Extract exactly the lines from the top of the records through the line containing "The image size is (722, 1568).", and keep pictures out of the copy.

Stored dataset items
***

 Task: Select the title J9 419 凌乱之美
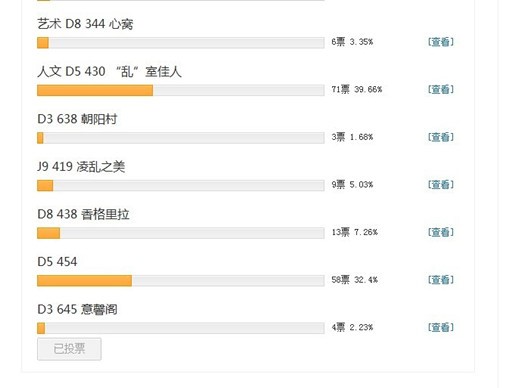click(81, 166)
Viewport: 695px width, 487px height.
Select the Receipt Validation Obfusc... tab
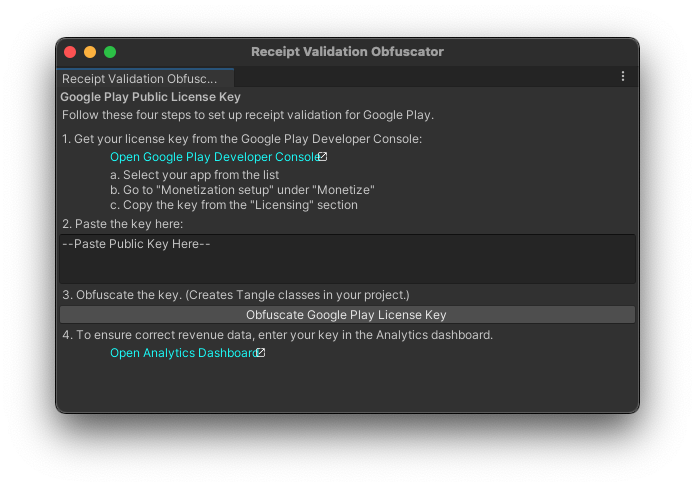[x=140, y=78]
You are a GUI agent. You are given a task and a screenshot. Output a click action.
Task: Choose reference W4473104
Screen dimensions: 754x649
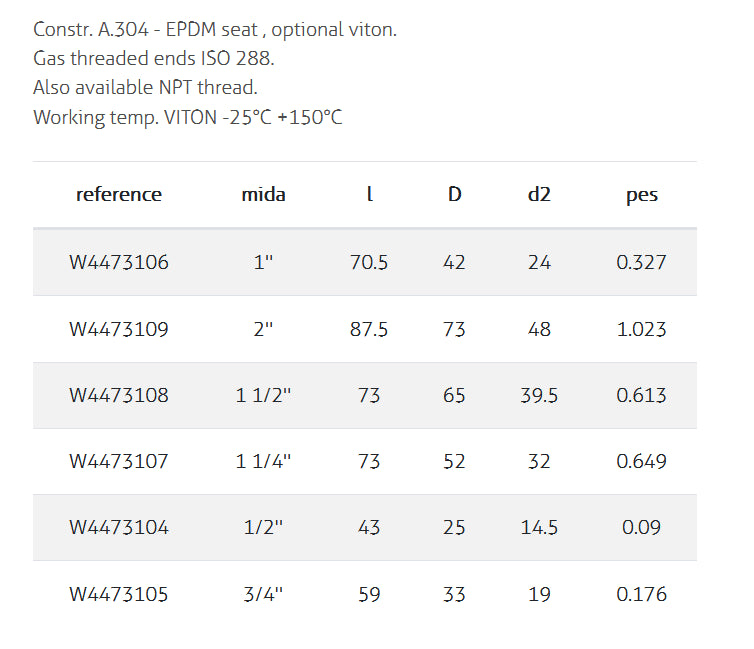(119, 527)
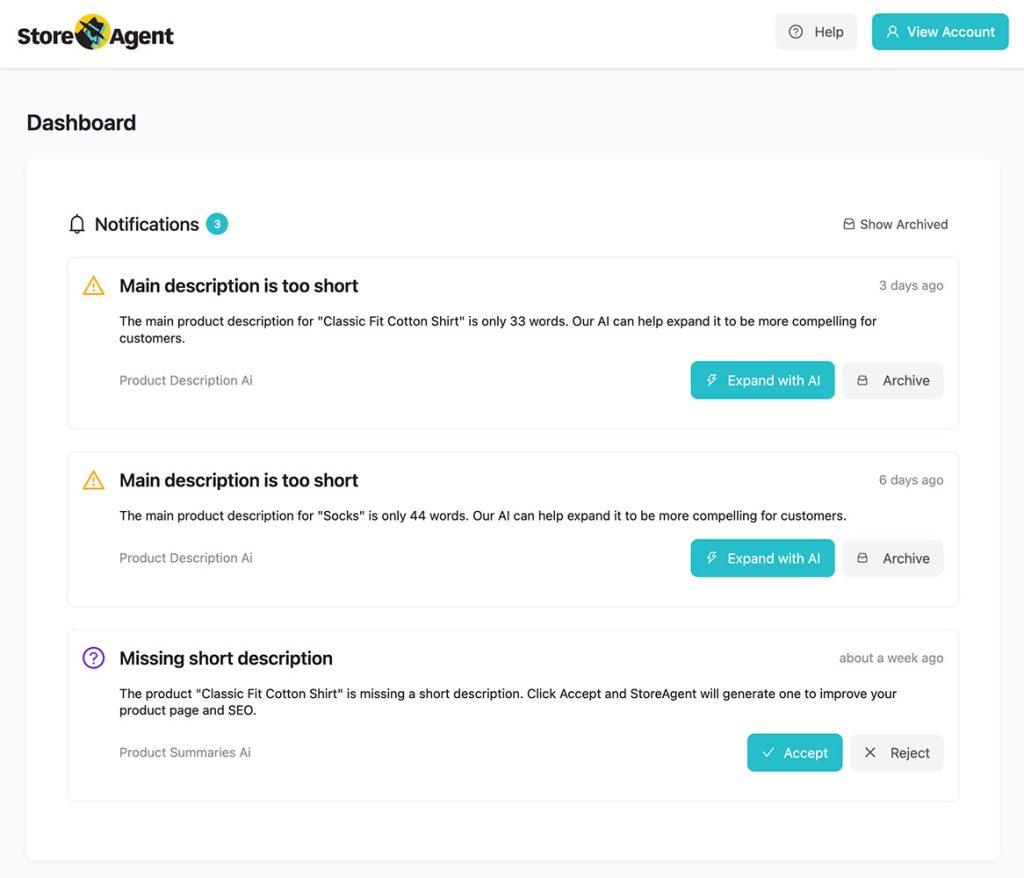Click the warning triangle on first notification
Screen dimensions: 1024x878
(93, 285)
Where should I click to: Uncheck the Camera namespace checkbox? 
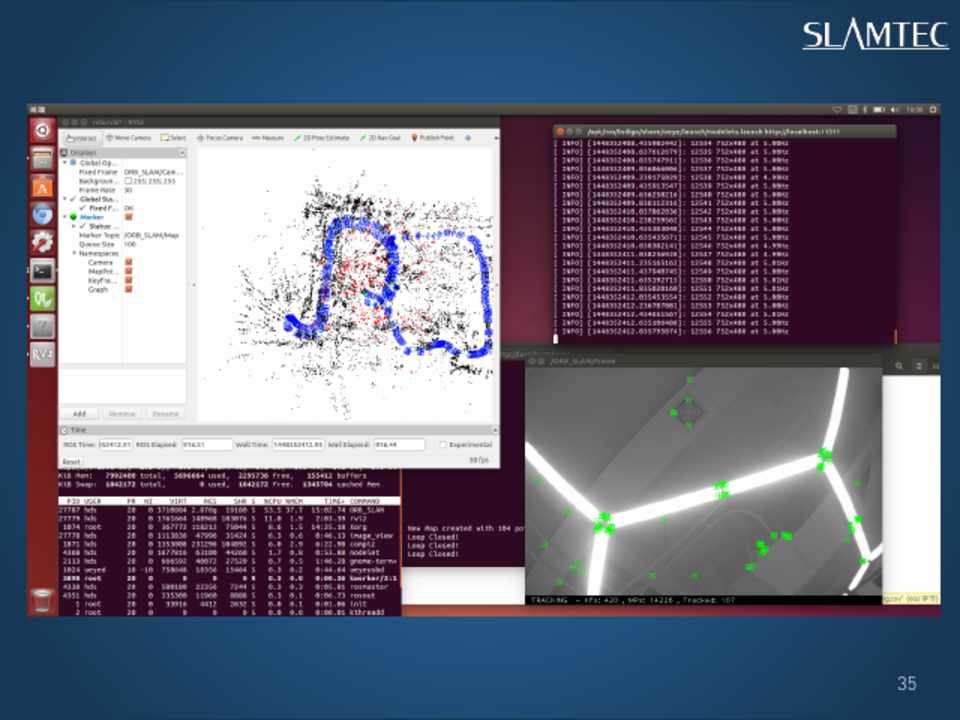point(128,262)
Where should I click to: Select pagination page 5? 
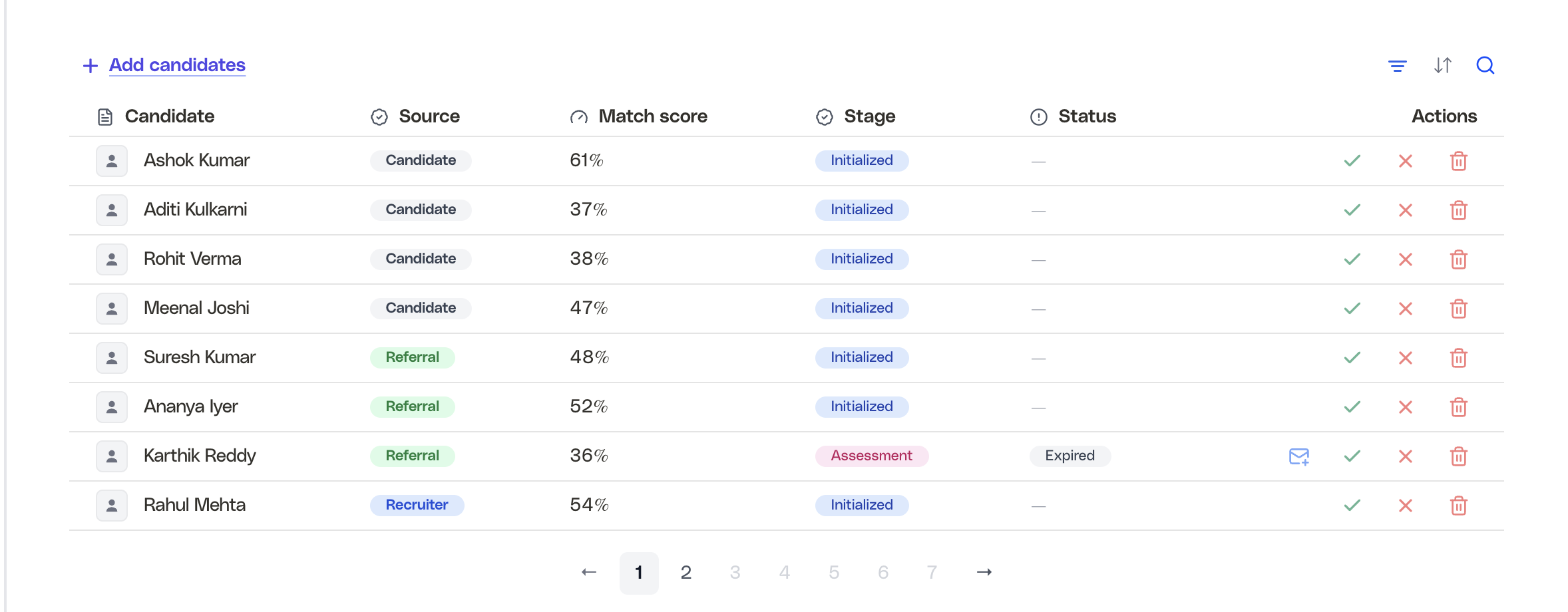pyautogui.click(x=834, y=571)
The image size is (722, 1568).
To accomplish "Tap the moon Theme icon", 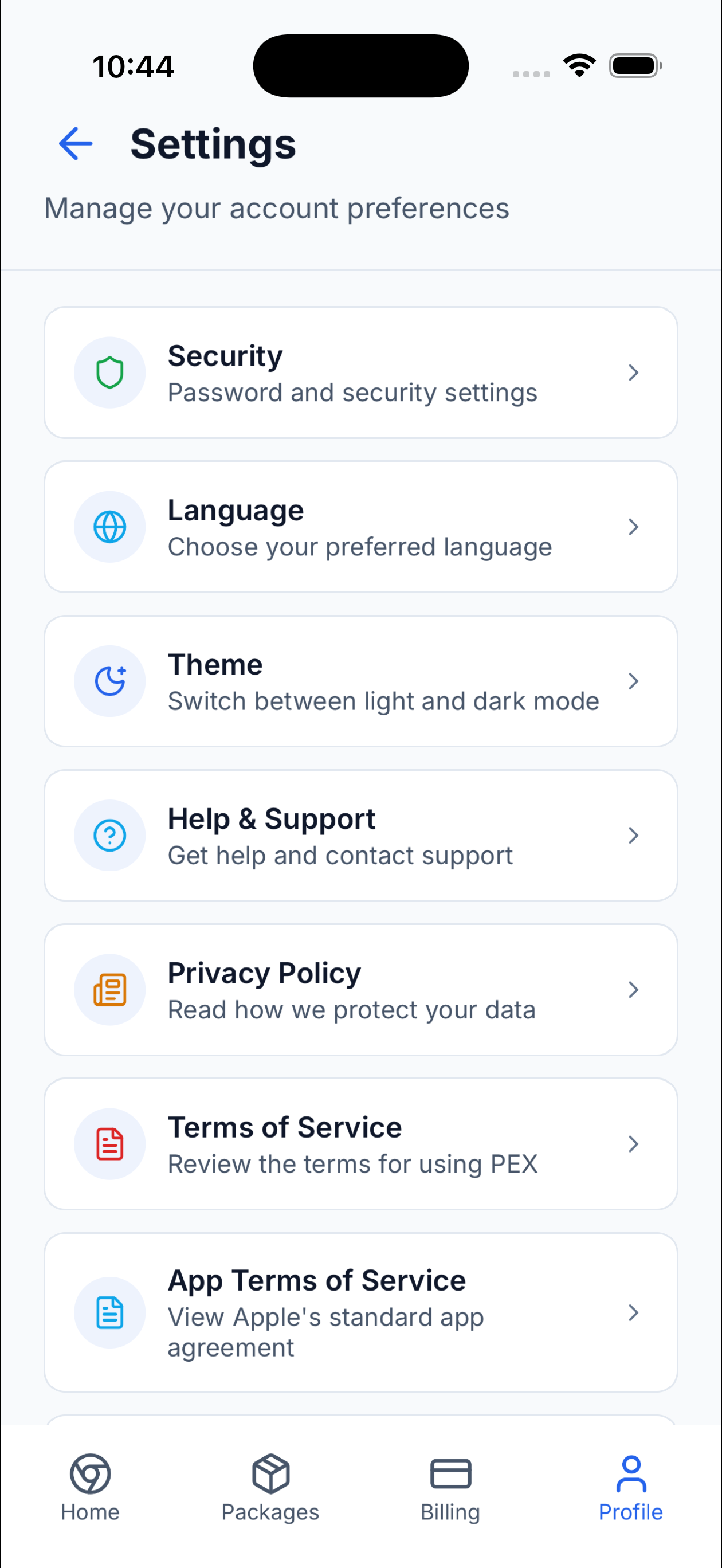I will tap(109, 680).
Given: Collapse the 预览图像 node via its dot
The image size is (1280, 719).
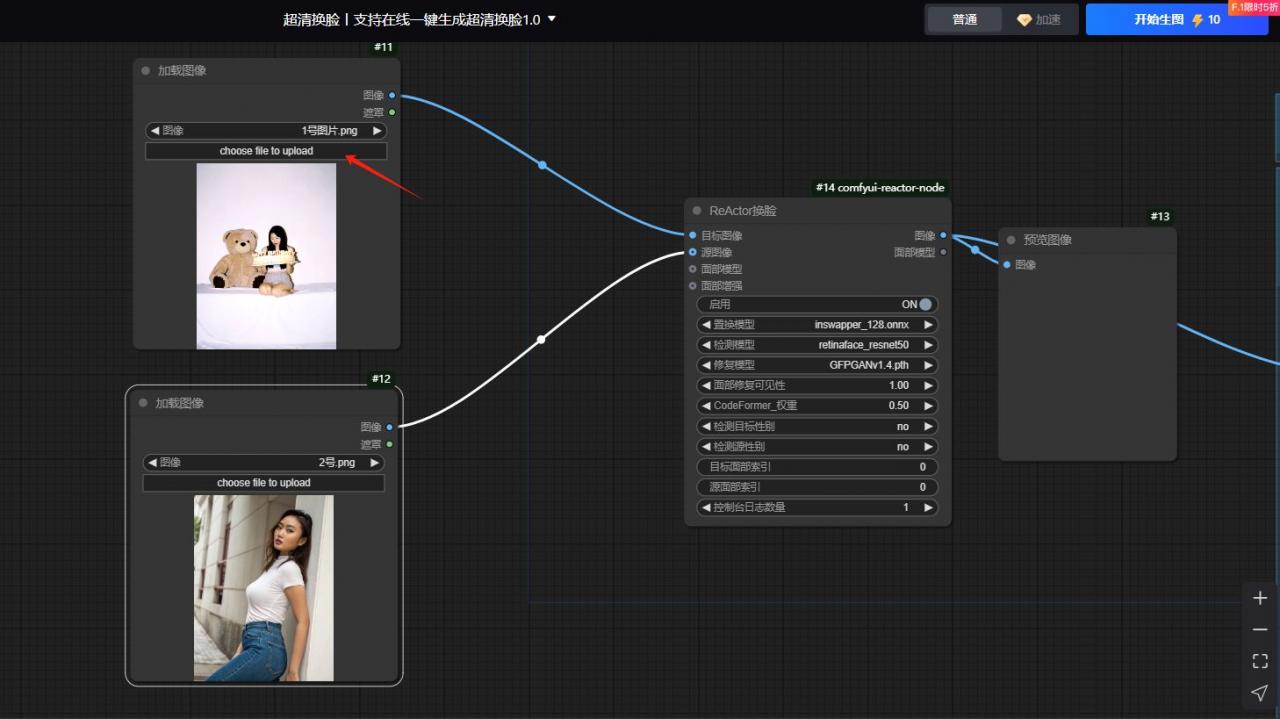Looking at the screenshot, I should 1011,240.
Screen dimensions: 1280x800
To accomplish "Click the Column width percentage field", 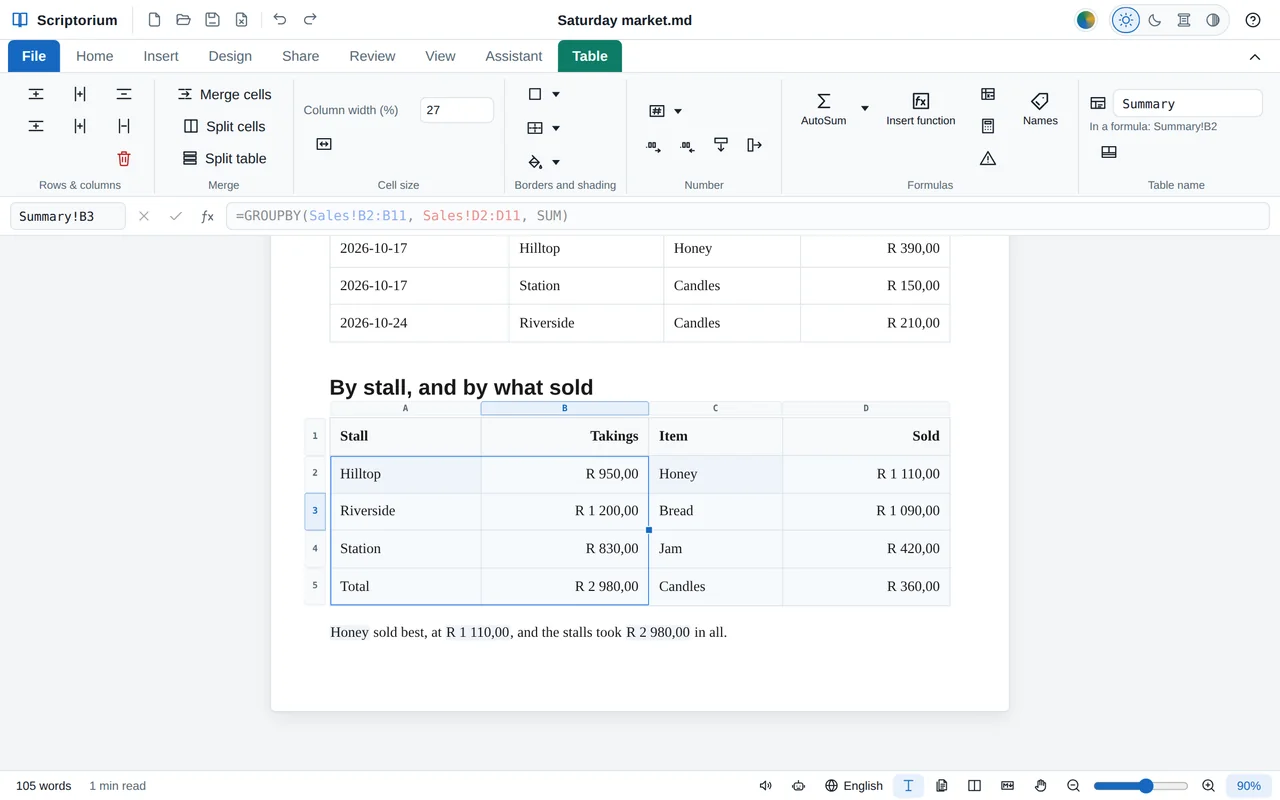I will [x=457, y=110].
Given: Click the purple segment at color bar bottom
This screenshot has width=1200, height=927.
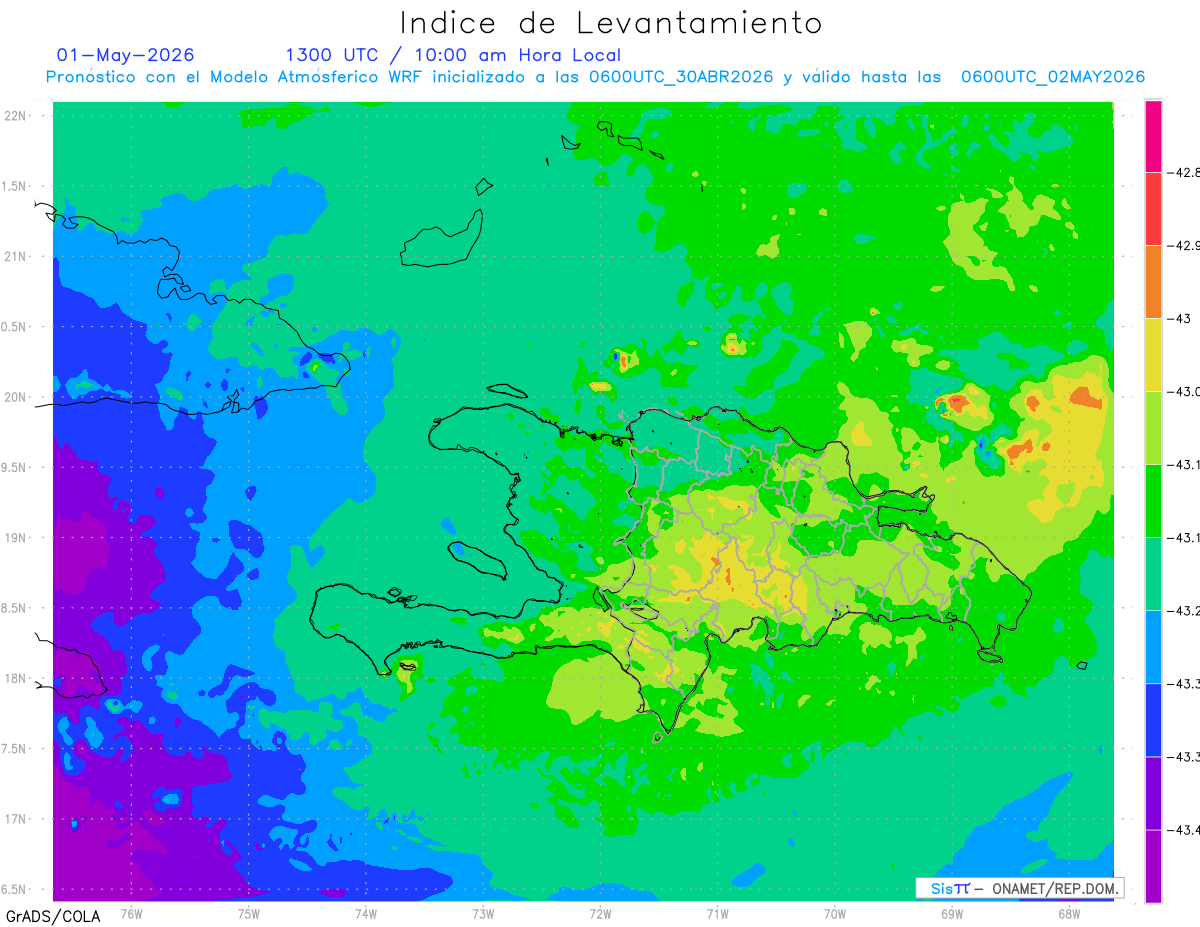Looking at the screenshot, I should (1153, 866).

***

== Written reply ==
 Task: Select the title J9 419 凌乱之美
click(81, 166)
Viewport: 695px width, 487px height.
Select the Receipt Validation Obfusc... tab
[x=140, y=78]
You are a GUI agent. You are given a task and a screenshot. Output a click action.
Task: Choose reference W4473104
Screen dimensions: 754x649
(119, 527)
Click the warning triangle on first notification
Screen dimensions: 1024x878
(93, 285)
Where should I click to: Uncheck the Camera namespace checkbox? 
point(128,262)
Where should I click to: Select pagination page 5? 
pyautogui.click(x=834, y=571)
The image size is (722, 1568).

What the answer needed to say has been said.